**EXERCISE DETAILS:**
Please return all lines in the listing holding the word "computer".

**DATA RECORDS:**
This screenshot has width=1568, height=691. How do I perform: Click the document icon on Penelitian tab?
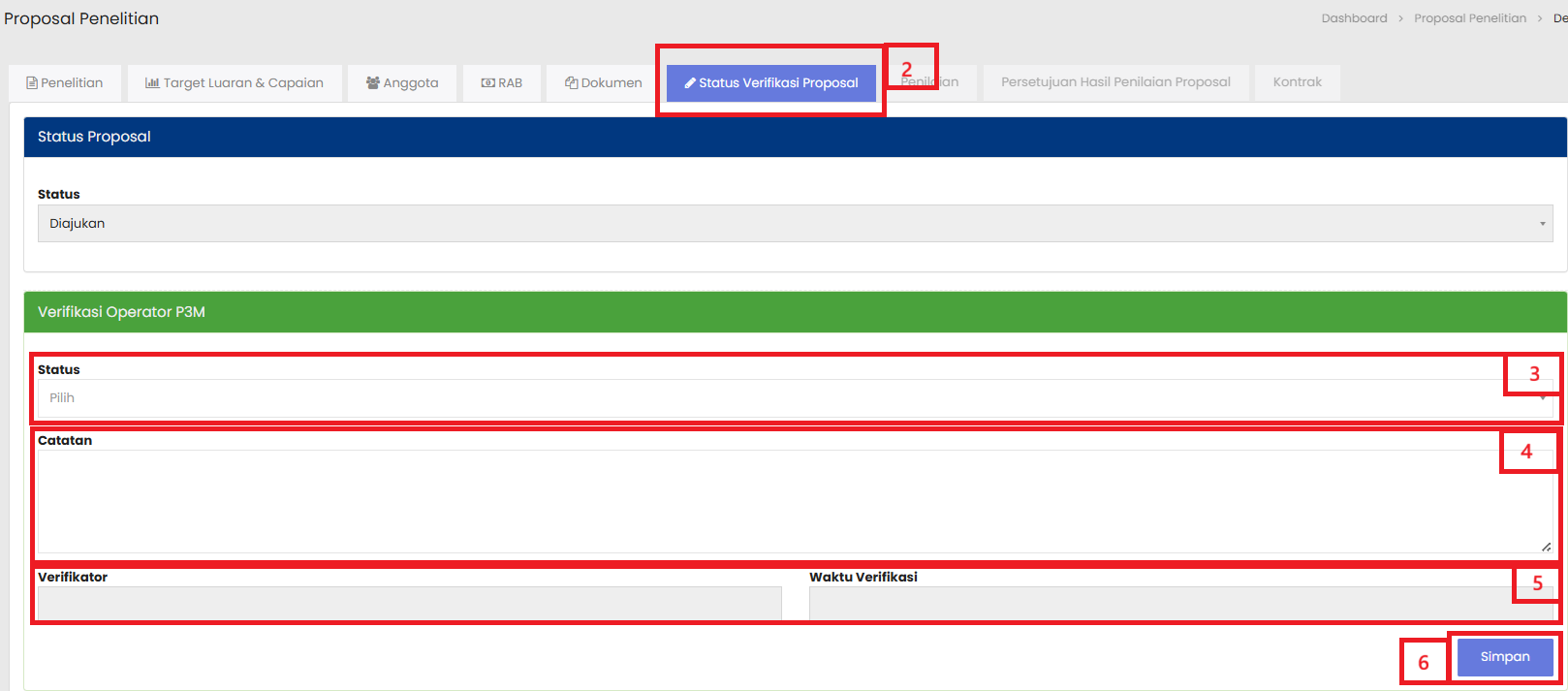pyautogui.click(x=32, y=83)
...
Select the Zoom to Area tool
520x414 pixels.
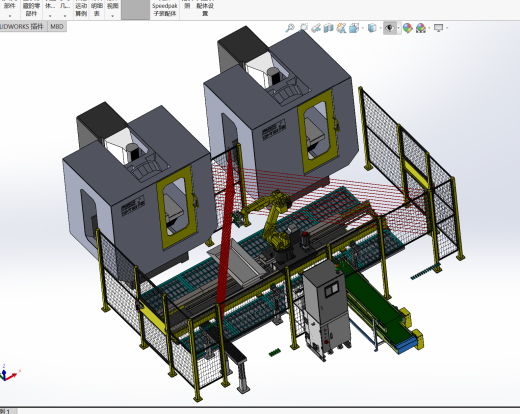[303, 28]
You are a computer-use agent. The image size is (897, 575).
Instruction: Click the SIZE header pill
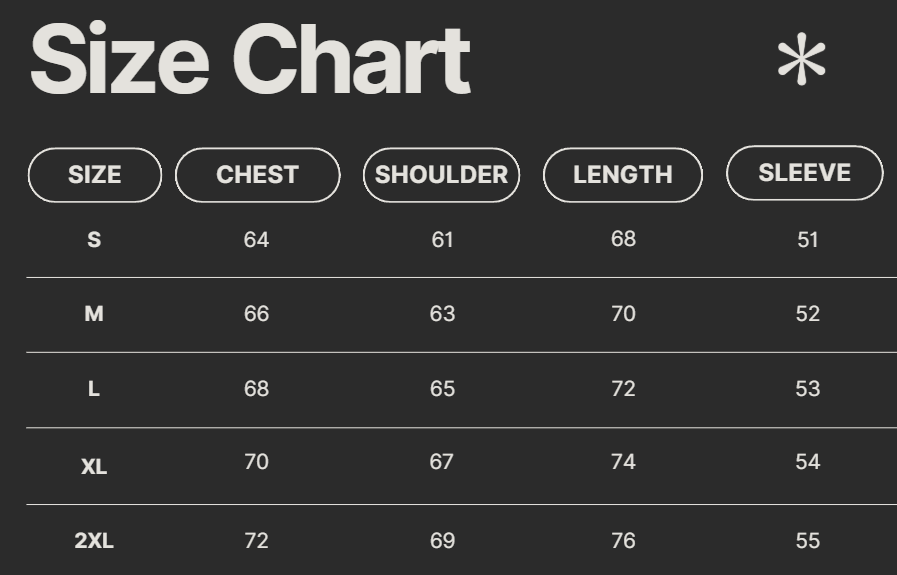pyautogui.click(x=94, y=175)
* * *
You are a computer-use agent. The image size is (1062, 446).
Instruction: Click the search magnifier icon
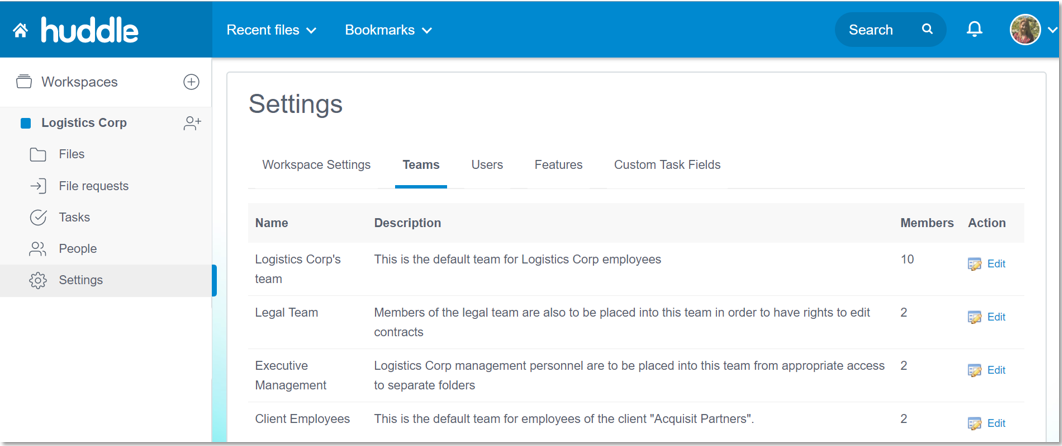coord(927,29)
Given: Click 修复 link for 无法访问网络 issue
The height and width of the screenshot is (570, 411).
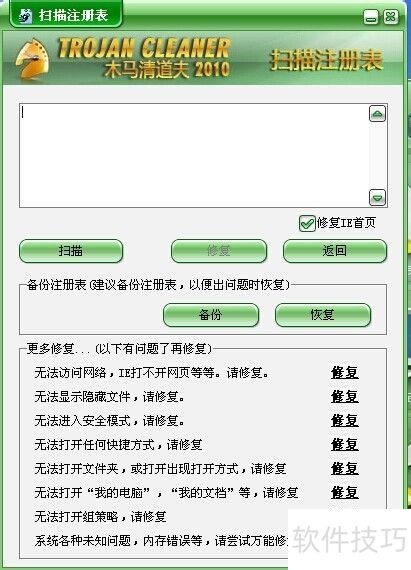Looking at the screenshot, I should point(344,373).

**ANSWER BELOW:**
You are a computer-use agent. The image size is (897, 575).
You are a computer-use agent. The image size is (1062, 446).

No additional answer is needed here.